There is one theme running through the readings today, that of humility.
Humility has been defined as seeing yourself as God sees you. It is knowing who you really are. Humility is accepting the fact that you are not God, that you have faults and failings. But at the same time you are like God — you have been made in His image.
Humility is knowing your place. We see this in Luke 14, when Jesus tells us not to exalt ourselves by sitting at the head of the table. “For every one who exalts himself will be humbled, but the one who humbles himself will be exalted.”
Often we speak of humility in a negative way. We say “I was really humbled’ when we talk about a situation in which we were embarrassed or proved wrong. Actually, however, humility is a virtue. It is, in fact, one of the most important virtues for Christians, for without it, we cannot hope to imitate the example of Christ, who “humbled himself to accept death on a cross” as St. Paul wrote to the Philippians.
Again, humility is knowing your place, neither demeaning yourself or exalting yourself. For God has given each of us some gifts but none of us all the gifts the Church needs.
These readings from Sirach and Luke lead us to reflect on our place in the Church — and everyone has a place. There is absolutely no life circumstance which exempts anyone from being a member of the Body of Christ. We all have a place in the Church — and we all have a place in our own parish.
Here is the heart of the message for today: Are you humble enough to admit, “I’m not nearly involved in my parish as I should be?” Are you humble enough to honestly evaluate how you’ve been a steward of your personal talents? Have you shared them with your parish? Can you look at the past year and say, “I played my role in the Church; I used my time and talent in the way God showed me.” I know that some can wholeheartedly answer “Yes” to that question. That, too, is humility. You recognize that you found your role in our parish, and you know, as God knows, that you carried out your role.
I suspect, however, that God is calling many of us to do more in the coming year. Consider taking a step forward to find out how God might want you to be more involved in your parish.
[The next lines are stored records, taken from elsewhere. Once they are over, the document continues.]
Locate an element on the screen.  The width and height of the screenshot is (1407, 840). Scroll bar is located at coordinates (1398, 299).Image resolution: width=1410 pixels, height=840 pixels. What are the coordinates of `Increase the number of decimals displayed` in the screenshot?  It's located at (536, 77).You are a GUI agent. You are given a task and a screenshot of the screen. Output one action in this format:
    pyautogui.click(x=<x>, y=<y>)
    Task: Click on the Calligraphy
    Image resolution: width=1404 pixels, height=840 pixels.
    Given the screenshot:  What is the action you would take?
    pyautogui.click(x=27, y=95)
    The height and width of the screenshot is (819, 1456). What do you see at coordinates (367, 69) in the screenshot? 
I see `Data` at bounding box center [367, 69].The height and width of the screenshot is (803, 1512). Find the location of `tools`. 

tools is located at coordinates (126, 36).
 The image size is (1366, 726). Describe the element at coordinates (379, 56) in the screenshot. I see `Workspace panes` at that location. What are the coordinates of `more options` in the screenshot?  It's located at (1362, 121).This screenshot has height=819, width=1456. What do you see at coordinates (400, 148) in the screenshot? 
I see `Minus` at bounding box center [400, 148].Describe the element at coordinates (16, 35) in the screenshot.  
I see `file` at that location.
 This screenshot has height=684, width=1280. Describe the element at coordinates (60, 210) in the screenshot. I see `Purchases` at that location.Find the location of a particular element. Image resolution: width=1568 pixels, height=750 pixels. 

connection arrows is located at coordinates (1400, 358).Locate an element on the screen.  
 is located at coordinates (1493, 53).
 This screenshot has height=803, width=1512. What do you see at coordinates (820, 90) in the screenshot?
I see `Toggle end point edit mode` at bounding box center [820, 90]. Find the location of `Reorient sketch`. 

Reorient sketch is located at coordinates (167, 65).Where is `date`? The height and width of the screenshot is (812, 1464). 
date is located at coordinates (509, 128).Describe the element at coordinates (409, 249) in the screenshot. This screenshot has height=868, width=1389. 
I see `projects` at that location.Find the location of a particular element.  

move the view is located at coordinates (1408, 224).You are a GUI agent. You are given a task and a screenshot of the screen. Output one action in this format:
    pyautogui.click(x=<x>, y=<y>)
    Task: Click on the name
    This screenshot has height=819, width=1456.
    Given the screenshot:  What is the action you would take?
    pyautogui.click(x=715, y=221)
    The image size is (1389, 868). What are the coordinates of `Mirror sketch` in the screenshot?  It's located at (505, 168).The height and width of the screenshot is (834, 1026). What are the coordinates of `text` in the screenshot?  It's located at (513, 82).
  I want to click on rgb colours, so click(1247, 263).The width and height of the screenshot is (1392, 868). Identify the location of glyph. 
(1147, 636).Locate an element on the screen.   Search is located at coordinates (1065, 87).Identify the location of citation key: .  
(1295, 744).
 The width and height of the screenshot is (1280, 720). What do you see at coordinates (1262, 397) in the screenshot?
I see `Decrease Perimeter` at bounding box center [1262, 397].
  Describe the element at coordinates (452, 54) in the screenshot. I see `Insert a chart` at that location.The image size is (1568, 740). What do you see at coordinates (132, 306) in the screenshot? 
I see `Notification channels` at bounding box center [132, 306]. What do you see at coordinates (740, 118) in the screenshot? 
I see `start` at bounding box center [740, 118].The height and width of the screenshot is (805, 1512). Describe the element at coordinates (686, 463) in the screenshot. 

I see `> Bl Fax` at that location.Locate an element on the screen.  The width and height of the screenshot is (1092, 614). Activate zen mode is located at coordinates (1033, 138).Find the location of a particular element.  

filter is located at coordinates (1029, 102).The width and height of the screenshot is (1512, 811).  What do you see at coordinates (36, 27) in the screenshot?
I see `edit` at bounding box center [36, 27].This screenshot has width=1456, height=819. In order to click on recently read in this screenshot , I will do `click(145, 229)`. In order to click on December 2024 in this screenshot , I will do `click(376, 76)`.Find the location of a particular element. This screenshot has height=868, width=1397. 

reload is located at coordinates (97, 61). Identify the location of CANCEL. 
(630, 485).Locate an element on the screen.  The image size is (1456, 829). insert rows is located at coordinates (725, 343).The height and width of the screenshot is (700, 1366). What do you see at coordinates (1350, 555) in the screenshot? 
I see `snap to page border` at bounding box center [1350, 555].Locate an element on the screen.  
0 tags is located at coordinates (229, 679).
If you’re having a hard time knowing where you fit into your parish, ask God to give you the virtue of humility. Ask him to show you who you really are. As you receive Communion and return to your pew to pray, ask Jesus to show you your place in the parish. Everyone has a role to play. As St. Teresa of Avila said, “Christ has no body now on earth but yours, No hands but yours. Yours are the eyes through which he is to go about doing good. Yours are the hands with which he is to bless people.”